From Testing to Tuning

Finally, could it be we are thinking about this all wrong? It is normal to attempt to bend your current Paradigm to meet a new reality, rather than rethink the situation from the fundamentals. With that in mind, should we abandon the idea of testing, at least for the unavoidable, nondeterministic model behaviors, in favor of something entirely new?

Our standard approach to software development involves writing software and then testing that it works¹. Since models are Tunable, what if instead our development cycle includes routine, incremental model tuning steps that run until satisfactory behavior is achieved? In other words, what if we go from verifying desired behavior after the fact to coercing the desired behavior as part of the &ldqou;building&rdqou; process? We will probably need some combination of verification and coercion.

How would this work? What is needed that we don’t already have?

In a sense, this may not look all that different than the Test-Driven Development cycle, where unit benchmarks are written first for the desired behavior, but instead of writing code and running conventional tests, a tuning cycle is started that tunes the model until the benchmarks pass. As in normal TDD practice, all existing unit benchmarks would be executed regularly to catch behavior regressions.

Ideas to Explore

Here are some ideas we are investigating.

Reinforcement Finetuning

For some inspiration, consider slide 25 of this NeurIPS 2024 presentation by Nathan Lambert, where he discusses a recent evolution of reinforcement learning, called reinforcement finetuning:

What is reinforcement finetuning?

Reinforcement finetuning uses repeated passes over the data with reinforcement learning (RL) to encourage the model to figure out more robust behaviors in domains.

Requires:

Training data with explicitly correct answers.

A grader (or extraction program) for verifying outputs.

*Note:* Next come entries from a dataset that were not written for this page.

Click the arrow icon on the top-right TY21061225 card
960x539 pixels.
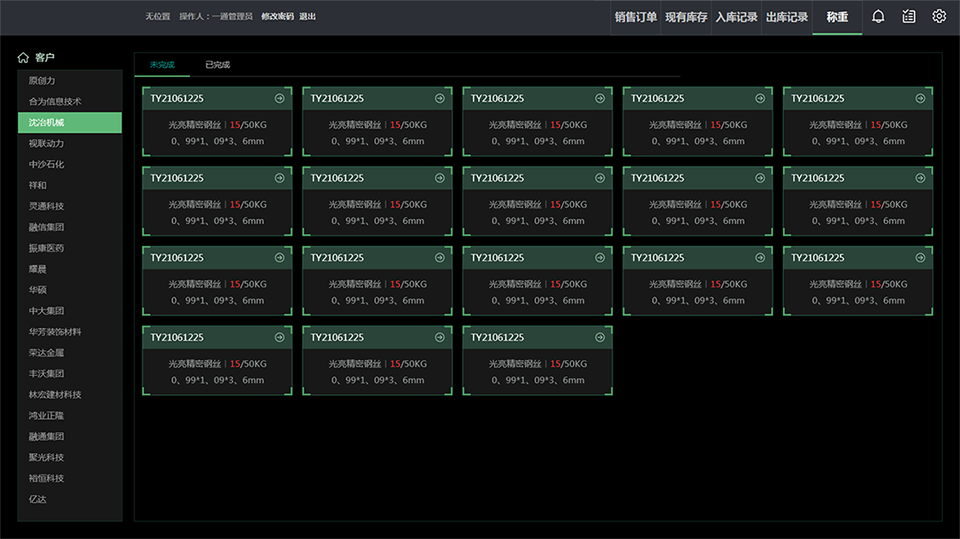[x=920, y=98]
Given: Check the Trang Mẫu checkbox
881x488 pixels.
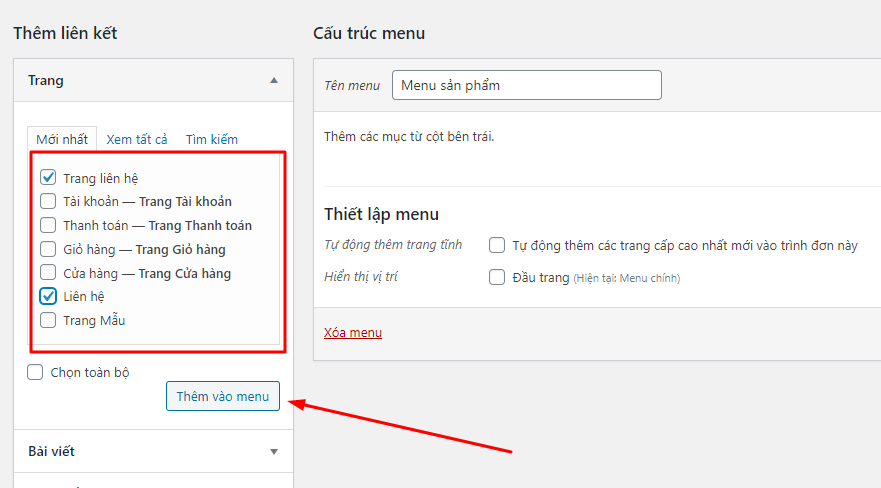Looking at the screenshot, I should point(48,320).
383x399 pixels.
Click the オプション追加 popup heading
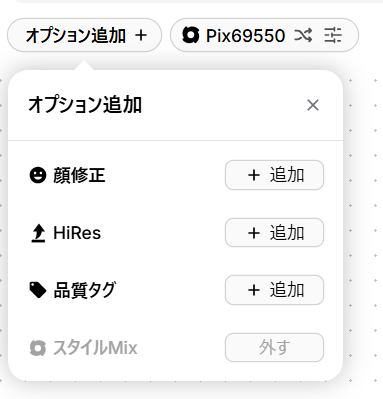85,105
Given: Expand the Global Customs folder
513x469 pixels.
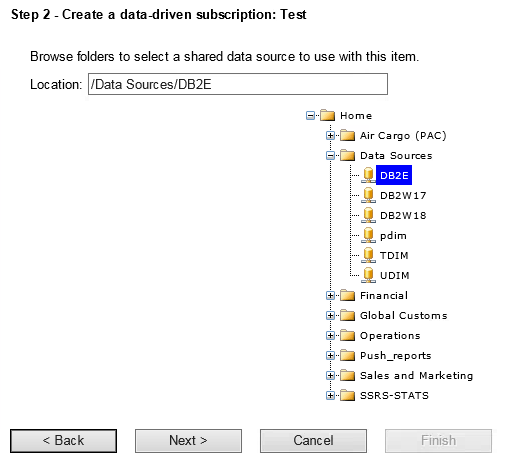Looking at the screenshot, I should (x=330, y=316).
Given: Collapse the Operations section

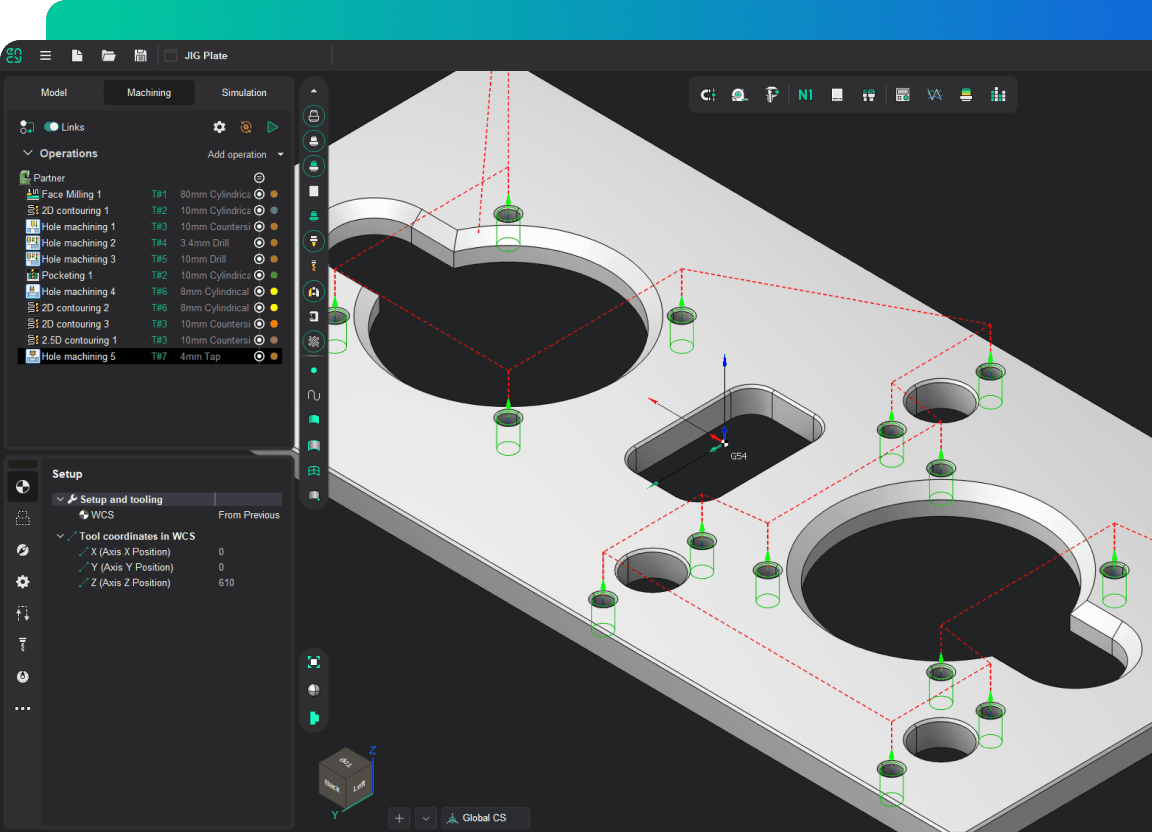Looking at the screenshot, I should [x=28, y=154].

A model that can sometimes generate a correct solution. Otherwise, no signal for RL to learn from.

Key innovation:

Improving targeted skills reliably without degradation on other tasks.

Nathan also discusses this work in this Interconnects post. It is based on this OpenAI paper, which is entirely focused on conventional model tuning, but I think if you consider the bullets above, it also fits nicely with our goals of finding general ways to assure desired behavior.

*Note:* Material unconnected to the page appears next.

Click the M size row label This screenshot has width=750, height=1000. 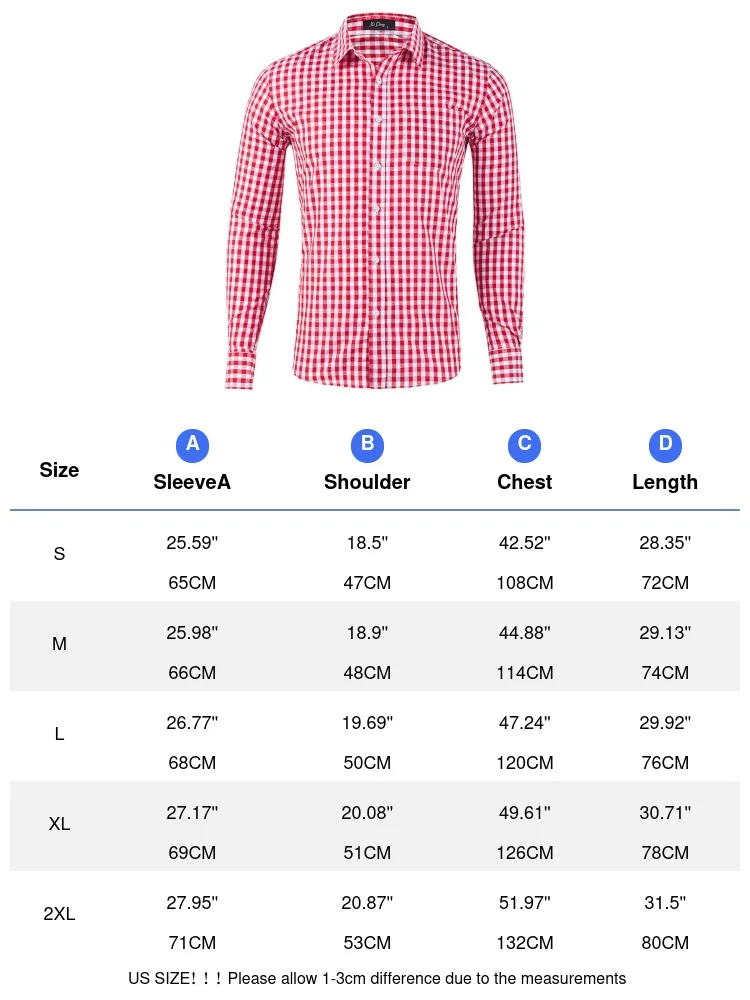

In particular, note that a grader is used to verify outputs, a key component of any test framework! Hence, it is worth exploring what suite of graders would be useful for many AI-centric use cases? John Allard from OpenAI describes them in this X post. Graders may be useful for testing, as well as tuning.

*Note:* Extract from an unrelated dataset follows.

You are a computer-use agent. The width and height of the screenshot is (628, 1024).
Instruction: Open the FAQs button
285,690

Subsequent slides go into the tuning data format, how answers are analyzed for correctness, etc.

Some Next Steps

Explore graders.
We need very fine-grained tuning techniques for use-case specific tuning. See Unit Benchmarks. Two technologies to investigate for organizing these tuning runs are the following:
- InstructLab (from RedHat).
- Open Instruct (from the Allen Institute of AI; mentioned by Nathan above)
Projects like OpenDXA with DANA are working to establish better control over model behaviors in part by automatically learning to be more effective.
We still need regression “testing”, so whatever we construct for fine-grained tuning should be reusable in automated, repeatable test runs.
…

Appendix: How Science Changes Its Mind…

The idea of a complete reset is an established idea. The Structure of Scientific Revolutions, published in 1962, studied how scientists approach new evidence that appears to contradict an established theory. They don’t immediately discard the established theory. Instead, they first attempt to accommodate the new evidence into the existing theory, making modifications as necessary.

Eventually, if the contradictions become too glaring and the modifications become too strained, some researchers will abandon the established theory and allow the evidence to lead them to a fundamentally new theory. Two examples from the history of Physics are the transition from Newtonian (“Classical”) Mechanics to Quantum Mechanics and the emergence of the Special and General Theories of Relativity, all of which emerged in the early decades of the twentieth century. In Astronomy, it took several millennia for astronomers to discard the geocentric view of the solar system, where the Earth was believed to be at the center and everything else revolves around it. Astronomers developed elaborate theories about orbital mechanics involving epicycles, nesting of circular orbits, that were needed to explain the observed retrograde motion of planetary orbits. An important breakthrough for considering a heliocentric solar system, where the Sun is at the center, was the way this model greatly simplified orbital mechanics, removing the need for epicycles.

The tests are written before the code when doing Test-Driven Development. ↩